Latest Dirt: Magellan Switch Up GPS
The Magellan Switch range of GPS-enabled ‘fitness devices’ are interesting little units. Designed around multi-sport athletes (as opposed to straight-out cyclists), there are four models in the range. The basic Switch models start from $219 and $279 with a heart rate strap. The Switch Up models ($329 with heart rate) will hold the greatest interest with MBA readers, as they are supplied with a bike mount as well as the regular wristwatch strap. The ‘Up’ models also gain a barometric altimeter to collect more accurate elevation data.
The Switch Up is similar in size to competing GPS units but the screen is small—it’s the first thing you’ll notice. As some recompense, it has the most audible alert beep I have heard in any GPS device and a powerful vibrate alert. Even though it comes with a bike mount it could be worn on the wrist while riding if all you wanted to do is stay in your heart rate zone, as you’ll be able to hear and feel alerts.
The bike-mount attaches to the bar or stem with the supplied rubber O-rings; I found the stem offered a more stable location. The GPS unit snaps into the bar-mount and it’s removed by simply pulling up near its top corners. Well it would have been simple if it wasn’t such a tight fit; removing the unit from the mounting bracket proved a real challenge—I almost lost some fingernails in the process. The unit must be removed from the mount to charge or upload data, so it’s not like you can just leave it in place either. At least it’s unlikely to come off accidentally!
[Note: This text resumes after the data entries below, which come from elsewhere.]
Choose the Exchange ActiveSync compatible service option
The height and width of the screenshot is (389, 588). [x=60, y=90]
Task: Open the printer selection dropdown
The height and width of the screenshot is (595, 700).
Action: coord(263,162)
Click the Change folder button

The manual is simple to follow, and versatility is the Switch Up’s reason for being. You can customise nine unique profiles for the Switch Up, such as road, mountain and criterium for cycling. Each profile can display between one and nine screens, and the user can select up to six fields to be displayed on each of these screens. In total there are 85 possible data fields that the Switch Up can present. To access power or cadence data you would of course need to purchase additional ANT+ compatible sensors. Switching between my road and mountain settings was convenient, as in each situation I wanted different data on hand. For someone participating in running and swimming too, the benefit of multiple profiles would be even more noticeable. Additionally you can use the Switch Up to follow your route in reverse if you get lost, and to record and compare laps.
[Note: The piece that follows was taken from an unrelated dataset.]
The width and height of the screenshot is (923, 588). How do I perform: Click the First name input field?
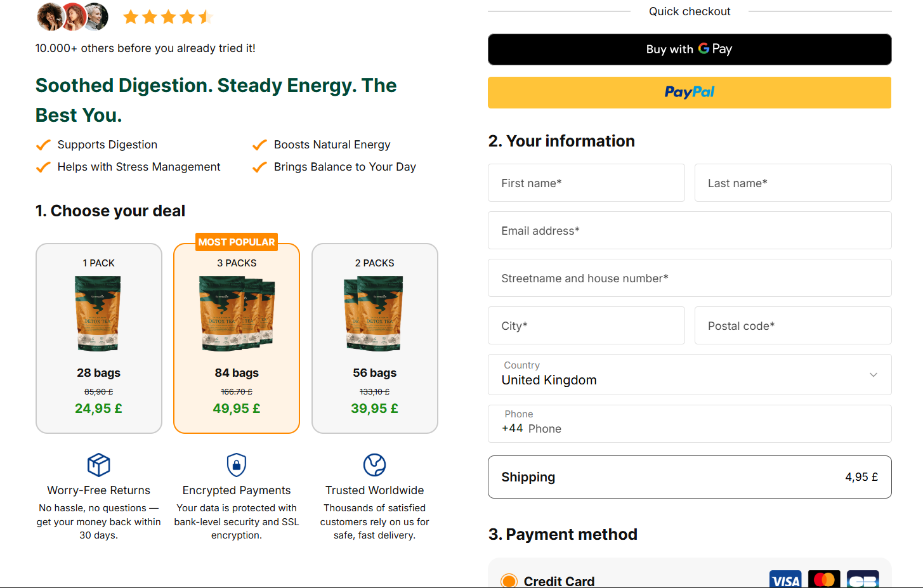pos(586,183)
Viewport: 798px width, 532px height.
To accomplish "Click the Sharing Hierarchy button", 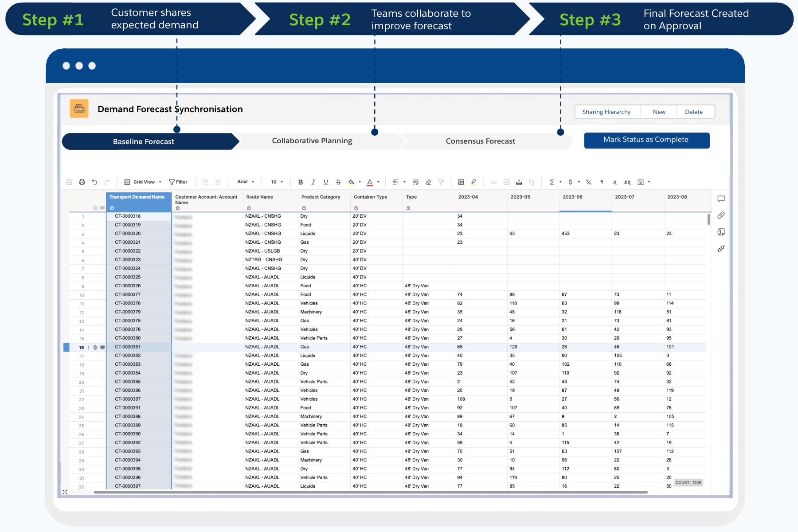I will (606, 112).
Selecting fewer fields for each screen results in a larger display space per field. It’s easy to make your first screen a one or two field affair and you can then have deeper or less important data on your subsequent screens. The clarity of the text on the screen is excellent and I never had an issue reading, be it in full sunlight or under tree cover.
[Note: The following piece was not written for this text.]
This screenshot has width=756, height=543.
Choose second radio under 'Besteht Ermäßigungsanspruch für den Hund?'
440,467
The heart rate strap paired with the head unit very quickly after being switched on, although I needed to retighten the strap every few rides. GPS connectivity was fairly consistent throughout the test, although I did have a couple of rides where I simply couldn’t get the Switch Up to locate signal. I also had one ride where I logged roughly double the elevation gain that I should have. These rides were on the road with no obvious cause for the issue.
The Switch Up appears to be quite a robust little device and the buttons are covered with a thick rubber. It takes a deep poke with your finger to execute any action, which was more difficult when wearing full-finger gloves. Throughout the test my dexterity improved but the Switch Up buttons do require more effort to function than other GPS’ I have used.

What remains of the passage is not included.